## YOUR OBJECTIVE
Could you copy the records below word for word, starting at the line that has "The image size" and ending after the line that has "click(1119, 220)", with the pictures left out?

───── RAW RECORDS ─────

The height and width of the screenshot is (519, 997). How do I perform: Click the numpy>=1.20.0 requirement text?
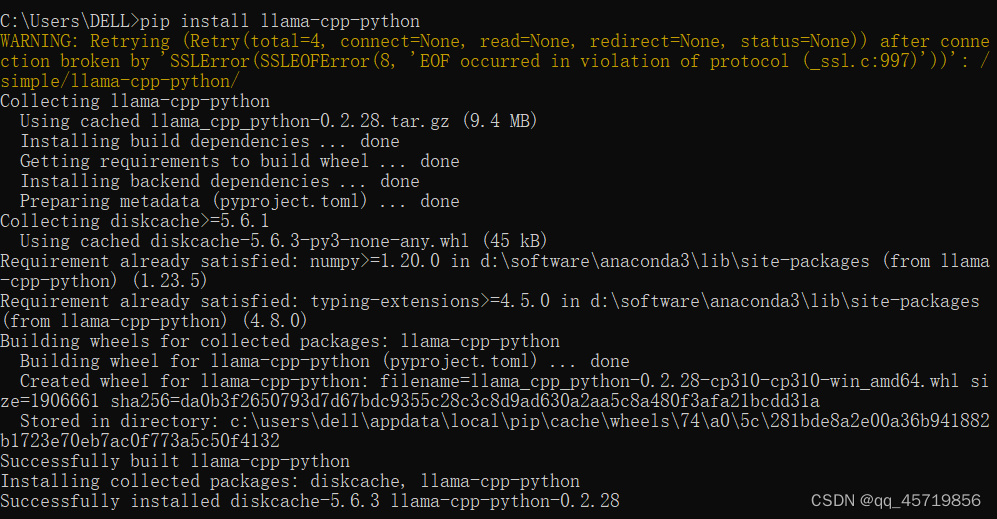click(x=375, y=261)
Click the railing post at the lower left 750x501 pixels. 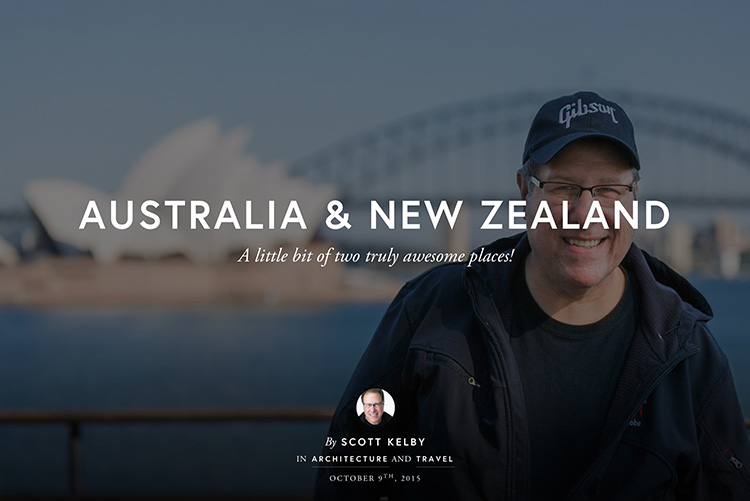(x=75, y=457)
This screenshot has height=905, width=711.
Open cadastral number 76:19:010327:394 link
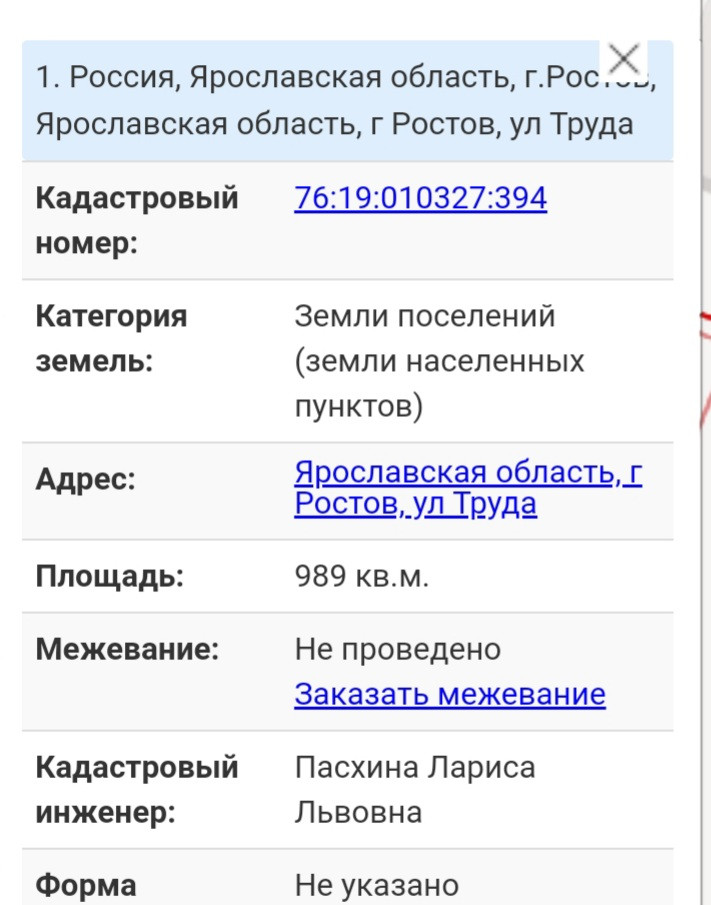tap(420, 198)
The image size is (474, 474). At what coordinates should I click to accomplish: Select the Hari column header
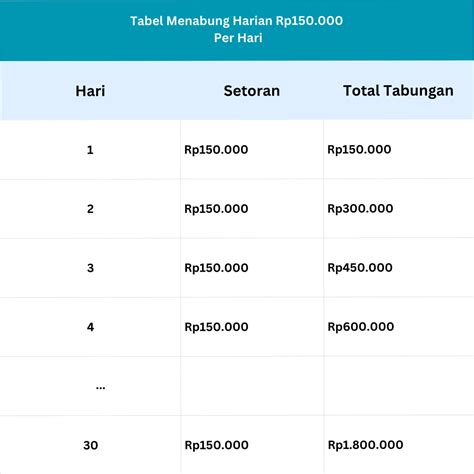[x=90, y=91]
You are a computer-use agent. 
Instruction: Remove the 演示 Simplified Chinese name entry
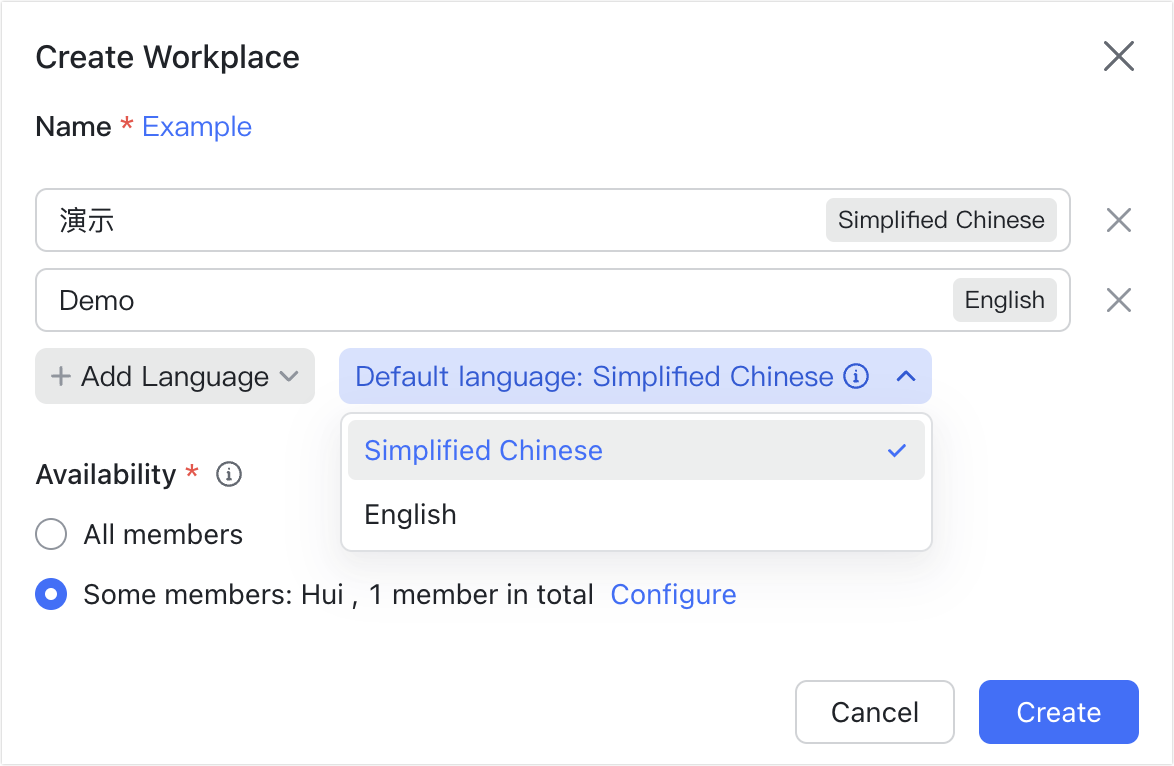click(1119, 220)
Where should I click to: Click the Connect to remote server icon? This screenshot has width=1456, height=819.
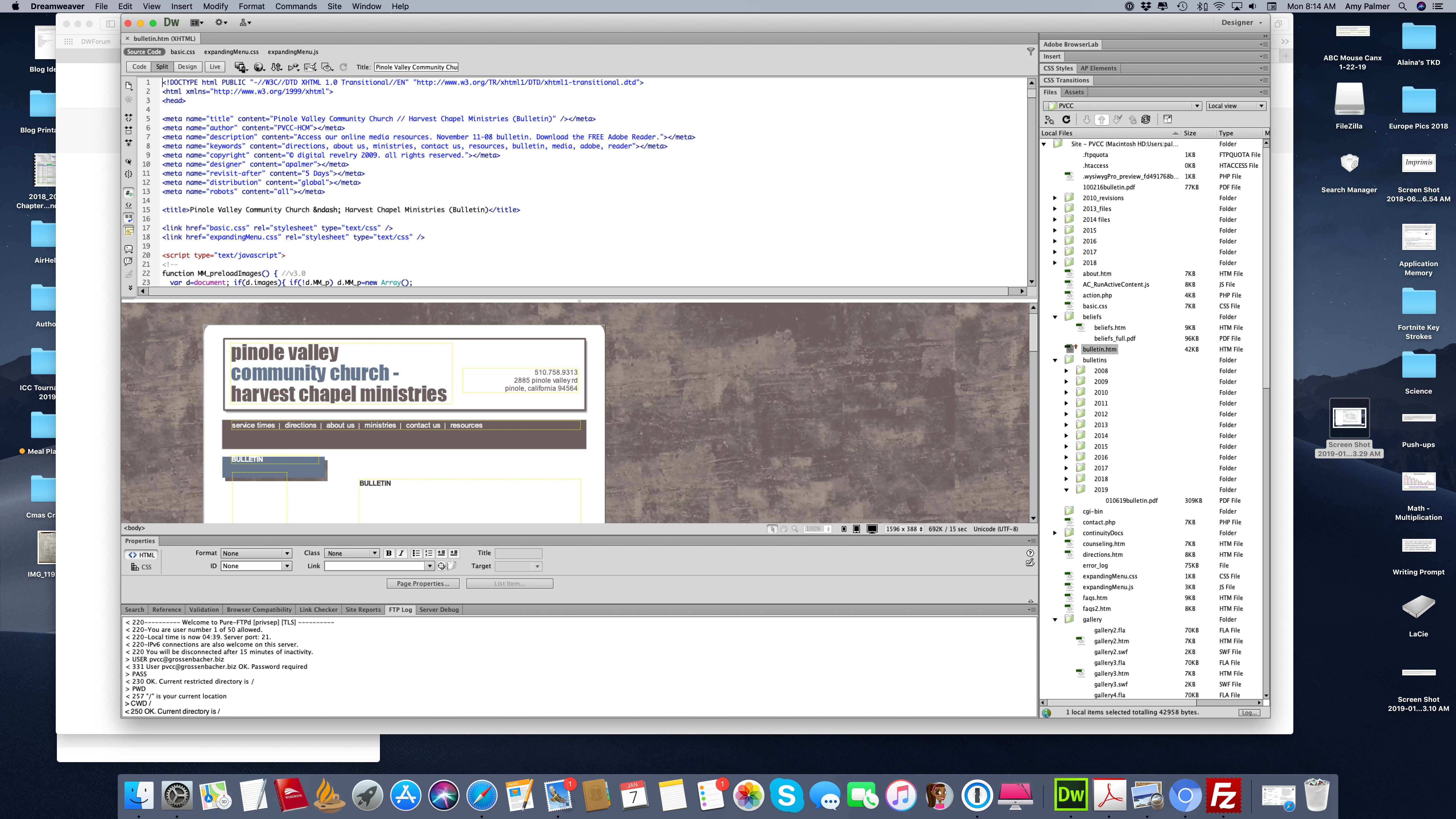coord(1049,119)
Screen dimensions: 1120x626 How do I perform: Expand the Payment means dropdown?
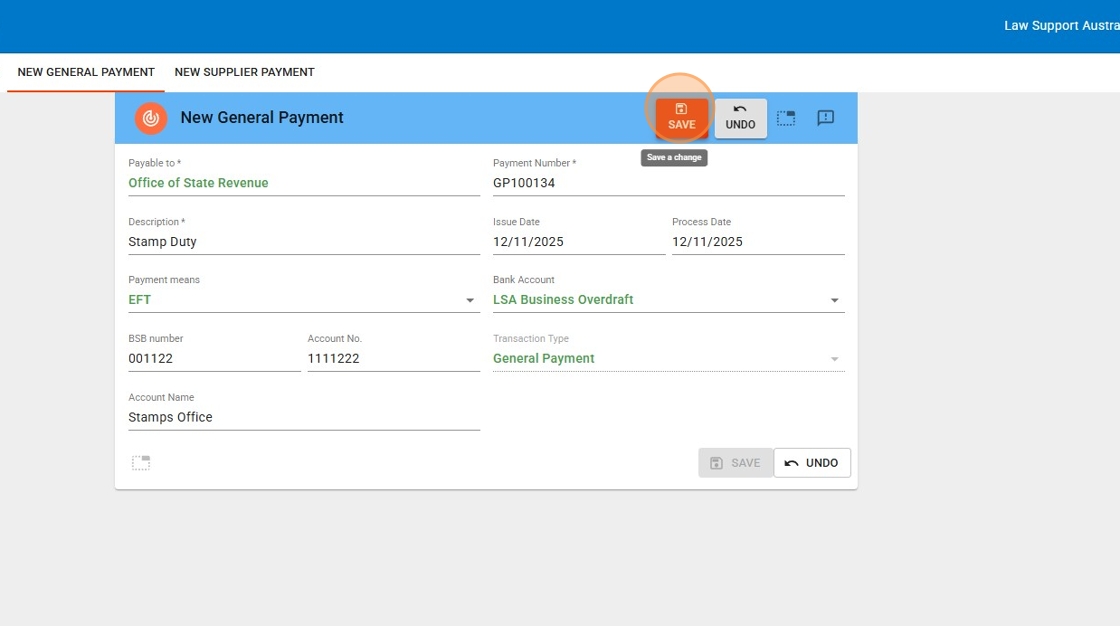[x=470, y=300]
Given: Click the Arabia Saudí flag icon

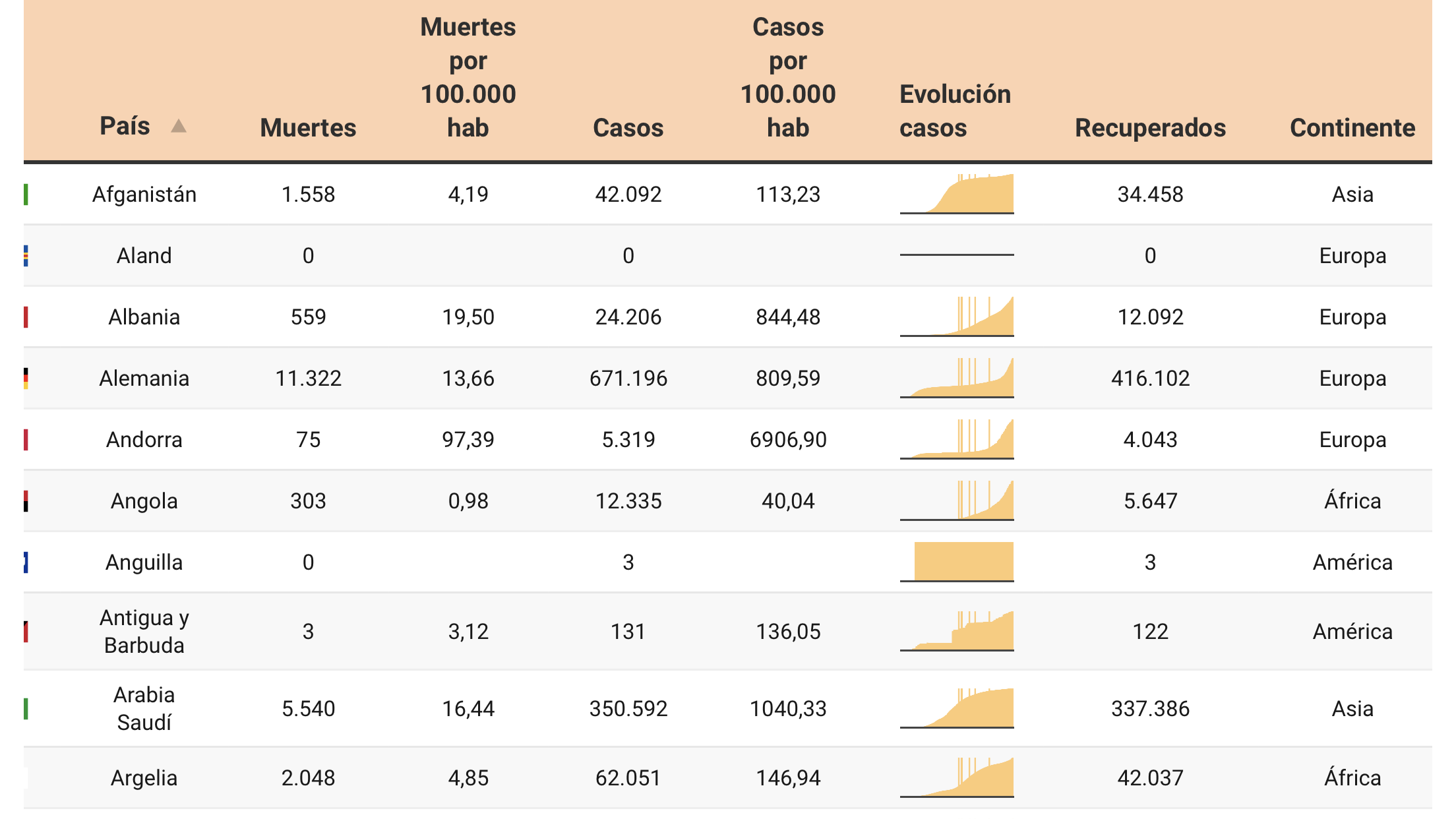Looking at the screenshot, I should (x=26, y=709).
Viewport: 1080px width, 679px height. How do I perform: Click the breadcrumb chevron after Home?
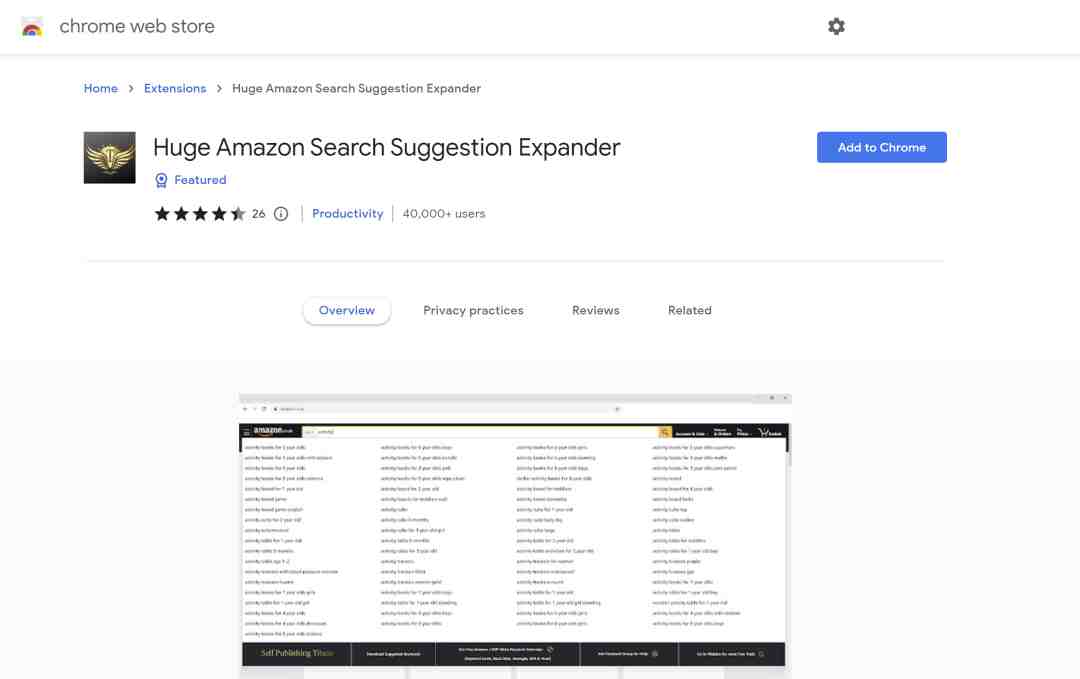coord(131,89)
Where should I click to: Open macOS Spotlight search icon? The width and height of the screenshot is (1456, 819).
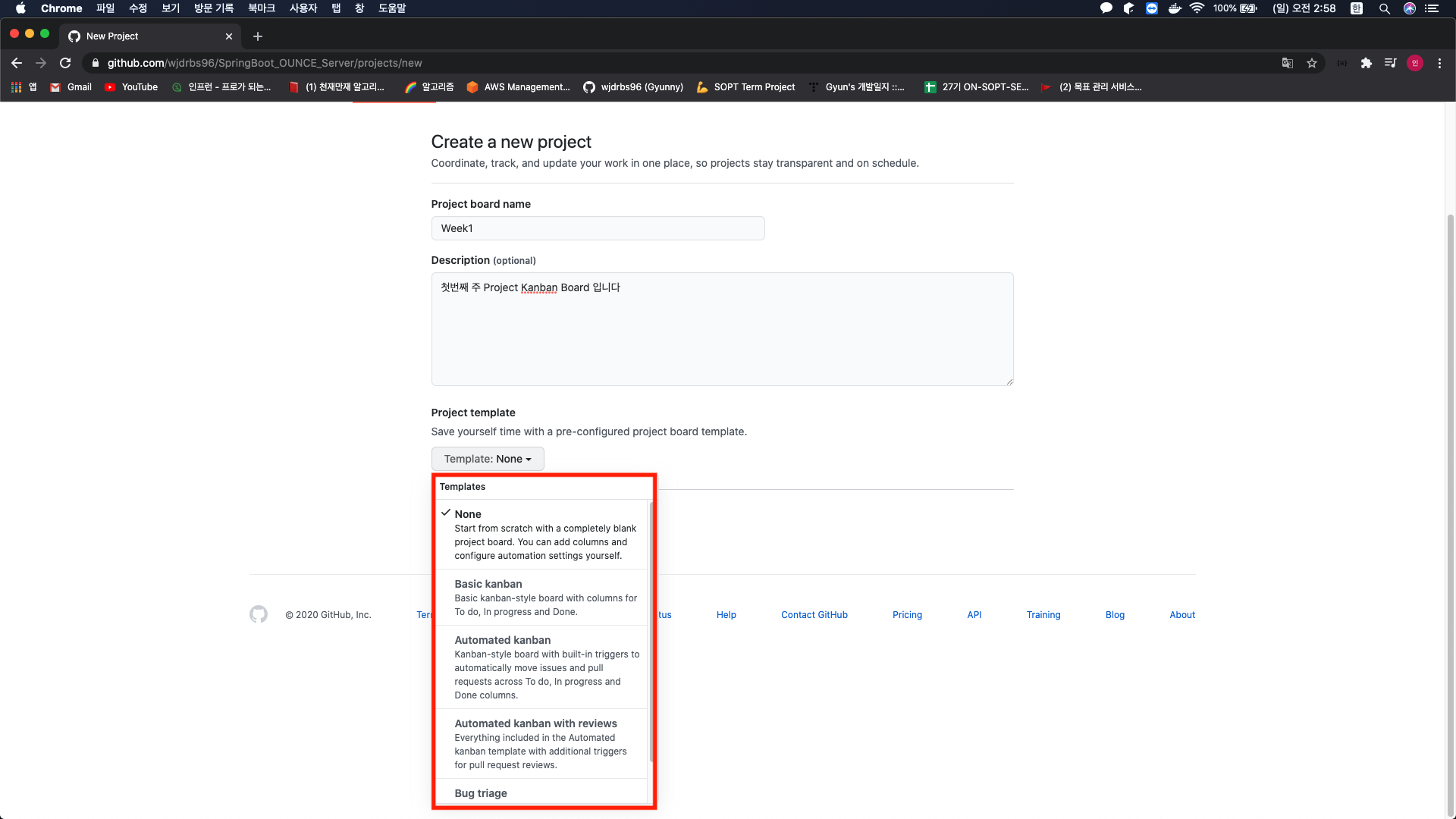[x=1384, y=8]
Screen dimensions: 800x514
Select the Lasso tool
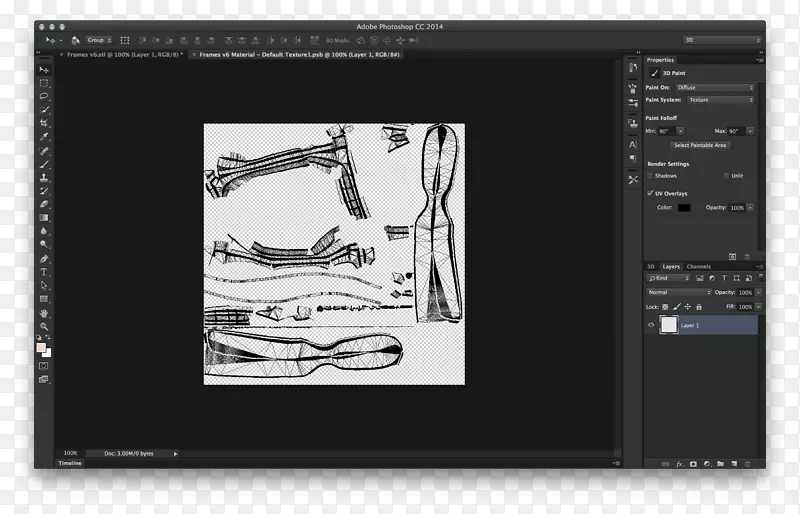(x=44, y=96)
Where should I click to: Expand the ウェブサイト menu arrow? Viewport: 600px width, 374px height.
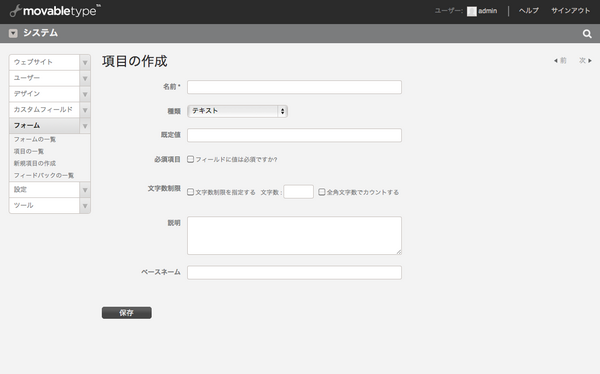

─────

## REPLY
The image size is (474, 474). At what coordinates should I click to accomplish: Select the Hari column header
[x=90, y=91]
You are a computer-use agent. 
Instruction: Remove the 演示 Simplified Chinese name entry
click(1119, 220)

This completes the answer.